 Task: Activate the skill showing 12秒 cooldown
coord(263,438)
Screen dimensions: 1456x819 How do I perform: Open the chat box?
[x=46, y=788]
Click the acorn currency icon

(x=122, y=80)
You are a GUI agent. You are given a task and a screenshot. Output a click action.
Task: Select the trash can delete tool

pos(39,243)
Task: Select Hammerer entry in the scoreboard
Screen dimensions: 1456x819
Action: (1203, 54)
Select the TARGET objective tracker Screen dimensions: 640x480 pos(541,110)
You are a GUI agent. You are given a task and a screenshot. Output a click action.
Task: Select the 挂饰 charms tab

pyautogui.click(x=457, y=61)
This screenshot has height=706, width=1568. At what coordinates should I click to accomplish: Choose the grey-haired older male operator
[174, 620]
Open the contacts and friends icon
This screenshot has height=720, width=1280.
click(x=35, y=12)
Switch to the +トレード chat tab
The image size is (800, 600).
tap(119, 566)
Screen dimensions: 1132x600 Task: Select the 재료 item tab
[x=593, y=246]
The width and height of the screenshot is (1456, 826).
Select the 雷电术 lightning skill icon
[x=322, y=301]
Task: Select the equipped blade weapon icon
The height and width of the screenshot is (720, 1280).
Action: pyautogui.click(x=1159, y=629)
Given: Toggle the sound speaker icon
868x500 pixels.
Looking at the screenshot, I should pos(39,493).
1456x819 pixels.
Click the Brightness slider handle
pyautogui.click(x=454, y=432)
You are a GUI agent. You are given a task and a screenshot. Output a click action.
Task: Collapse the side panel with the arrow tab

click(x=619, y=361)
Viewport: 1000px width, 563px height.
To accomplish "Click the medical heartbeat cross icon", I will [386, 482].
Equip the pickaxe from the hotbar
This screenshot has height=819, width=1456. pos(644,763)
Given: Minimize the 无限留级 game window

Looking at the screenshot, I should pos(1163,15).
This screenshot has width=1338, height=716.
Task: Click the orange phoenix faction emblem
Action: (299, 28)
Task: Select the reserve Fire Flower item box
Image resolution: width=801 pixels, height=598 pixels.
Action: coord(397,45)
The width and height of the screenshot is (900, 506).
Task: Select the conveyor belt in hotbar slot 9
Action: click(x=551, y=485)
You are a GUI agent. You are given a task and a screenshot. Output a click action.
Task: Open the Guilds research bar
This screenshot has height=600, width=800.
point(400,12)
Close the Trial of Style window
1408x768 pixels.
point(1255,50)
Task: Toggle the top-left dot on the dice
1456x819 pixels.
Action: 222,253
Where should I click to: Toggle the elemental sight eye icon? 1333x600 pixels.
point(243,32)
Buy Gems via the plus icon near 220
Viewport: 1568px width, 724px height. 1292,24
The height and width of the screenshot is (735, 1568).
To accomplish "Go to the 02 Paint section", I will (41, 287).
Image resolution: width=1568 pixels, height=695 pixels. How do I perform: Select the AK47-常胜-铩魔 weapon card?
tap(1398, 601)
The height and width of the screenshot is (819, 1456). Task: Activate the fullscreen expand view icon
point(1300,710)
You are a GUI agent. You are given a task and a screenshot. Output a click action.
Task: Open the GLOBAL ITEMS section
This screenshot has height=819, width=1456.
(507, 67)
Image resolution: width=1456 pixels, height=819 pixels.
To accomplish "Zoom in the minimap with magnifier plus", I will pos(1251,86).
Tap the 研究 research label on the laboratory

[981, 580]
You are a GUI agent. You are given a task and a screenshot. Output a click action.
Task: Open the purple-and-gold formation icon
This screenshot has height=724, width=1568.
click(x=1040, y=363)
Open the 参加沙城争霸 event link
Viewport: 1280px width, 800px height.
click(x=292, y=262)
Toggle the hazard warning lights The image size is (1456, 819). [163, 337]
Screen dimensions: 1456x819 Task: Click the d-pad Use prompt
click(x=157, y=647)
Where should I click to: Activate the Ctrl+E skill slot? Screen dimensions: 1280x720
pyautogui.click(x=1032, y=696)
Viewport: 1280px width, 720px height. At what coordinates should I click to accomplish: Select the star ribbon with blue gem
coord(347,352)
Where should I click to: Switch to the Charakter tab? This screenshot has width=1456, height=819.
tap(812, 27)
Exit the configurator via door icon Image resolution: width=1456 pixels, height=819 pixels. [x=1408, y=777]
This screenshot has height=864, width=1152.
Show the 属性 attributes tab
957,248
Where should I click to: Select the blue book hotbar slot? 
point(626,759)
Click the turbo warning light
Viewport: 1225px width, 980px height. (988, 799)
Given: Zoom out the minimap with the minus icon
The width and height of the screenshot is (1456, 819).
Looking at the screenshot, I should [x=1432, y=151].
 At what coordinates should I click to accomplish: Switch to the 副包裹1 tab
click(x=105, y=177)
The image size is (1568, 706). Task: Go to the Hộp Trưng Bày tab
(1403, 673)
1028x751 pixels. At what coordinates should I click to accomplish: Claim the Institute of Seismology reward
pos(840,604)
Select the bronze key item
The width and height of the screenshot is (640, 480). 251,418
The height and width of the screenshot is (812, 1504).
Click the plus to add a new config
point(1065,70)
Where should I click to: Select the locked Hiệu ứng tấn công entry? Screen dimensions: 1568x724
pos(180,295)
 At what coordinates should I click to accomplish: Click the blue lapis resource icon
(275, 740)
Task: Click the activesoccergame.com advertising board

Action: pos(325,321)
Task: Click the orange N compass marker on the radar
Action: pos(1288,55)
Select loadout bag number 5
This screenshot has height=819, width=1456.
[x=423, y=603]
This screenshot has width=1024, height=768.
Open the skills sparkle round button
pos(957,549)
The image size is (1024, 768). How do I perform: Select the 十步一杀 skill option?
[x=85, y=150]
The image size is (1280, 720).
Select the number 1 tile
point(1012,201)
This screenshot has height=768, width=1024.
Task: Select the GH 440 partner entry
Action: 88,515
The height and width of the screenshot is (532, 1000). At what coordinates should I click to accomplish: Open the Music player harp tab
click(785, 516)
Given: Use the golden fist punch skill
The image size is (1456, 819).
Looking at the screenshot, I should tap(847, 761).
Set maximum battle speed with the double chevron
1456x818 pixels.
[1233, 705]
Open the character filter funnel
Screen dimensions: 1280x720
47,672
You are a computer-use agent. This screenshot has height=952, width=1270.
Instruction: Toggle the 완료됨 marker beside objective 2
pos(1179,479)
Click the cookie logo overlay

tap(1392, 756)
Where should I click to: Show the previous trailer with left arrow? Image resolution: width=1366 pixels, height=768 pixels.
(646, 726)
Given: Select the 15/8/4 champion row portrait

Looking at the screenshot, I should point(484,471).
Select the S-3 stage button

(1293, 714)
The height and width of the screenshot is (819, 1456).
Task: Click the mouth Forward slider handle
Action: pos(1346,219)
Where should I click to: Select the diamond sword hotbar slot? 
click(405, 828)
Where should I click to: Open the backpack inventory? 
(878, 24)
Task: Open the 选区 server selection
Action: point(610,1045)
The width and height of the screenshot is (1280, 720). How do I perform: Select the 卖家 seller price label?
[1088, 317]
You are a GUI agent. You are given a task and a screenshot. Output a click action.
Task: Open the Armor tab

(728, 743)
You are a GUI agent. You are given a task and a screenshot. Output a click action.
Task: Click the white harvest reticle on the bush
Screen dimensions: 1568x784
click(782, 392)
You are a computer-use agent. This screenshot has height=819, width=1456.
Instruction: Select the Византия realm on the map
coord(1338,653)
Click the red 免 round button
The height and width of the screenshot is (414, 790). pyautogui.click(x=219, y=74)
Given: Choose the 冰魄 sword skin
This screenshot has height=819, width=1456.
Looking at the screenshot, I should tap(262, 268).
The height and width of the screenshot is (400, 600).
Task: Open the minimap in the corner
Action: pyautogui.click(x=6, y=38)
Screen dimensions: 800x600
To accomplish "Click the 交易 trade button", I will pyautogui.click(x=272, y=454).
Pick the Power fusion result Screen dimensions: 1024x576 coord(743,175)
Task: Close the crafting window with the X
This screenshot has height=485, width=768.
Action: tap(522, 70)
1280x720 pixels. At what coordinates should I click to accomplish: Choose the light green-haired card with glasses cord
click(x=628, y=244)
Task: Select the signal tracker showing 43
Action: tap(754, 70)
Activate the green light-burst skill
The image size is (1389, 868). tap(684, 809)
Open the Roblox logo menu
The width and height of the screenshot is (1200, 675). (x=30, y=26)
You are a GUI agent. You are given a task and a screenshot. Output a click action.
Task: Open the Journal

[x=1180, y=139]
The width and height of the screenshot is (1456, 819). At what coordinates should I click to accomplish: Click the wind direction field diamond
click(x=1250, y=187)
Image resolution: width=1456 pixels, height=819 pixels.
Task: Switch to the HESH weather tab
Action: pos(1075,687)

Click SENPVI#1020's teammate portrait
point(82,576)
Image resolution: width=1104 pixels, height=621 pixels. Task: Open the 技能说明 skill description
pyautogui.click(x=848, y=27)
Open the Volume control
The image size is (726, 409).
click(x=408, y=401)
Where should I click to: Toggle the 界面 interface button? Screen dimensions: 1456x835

• What this task involves:
Could you copy out the lines of the material above verbatim, starting at the line containing "Screen dimensions: 1456x819 How" and ending at the line containing "Select the TARGET", with both of those lines included?

• Response for this exercise:
Screen dimensions: 1456x819 How do I perform: Open the chat box?
[x=46, y=788]
Click the acorn currency icon

(x=122, y=80)
You are a GUI agent. You are given a task and a screenshot. Output a click action.
Task: Select the trash can delete tool

pos(39,243)
Task: Select Hammerer entry in the scoreboard
Screen dimensions: 1456x819
Action: (1203, 54)
Select the TARGET objective tracker Screen dimensions: 640x480 pos(541,110)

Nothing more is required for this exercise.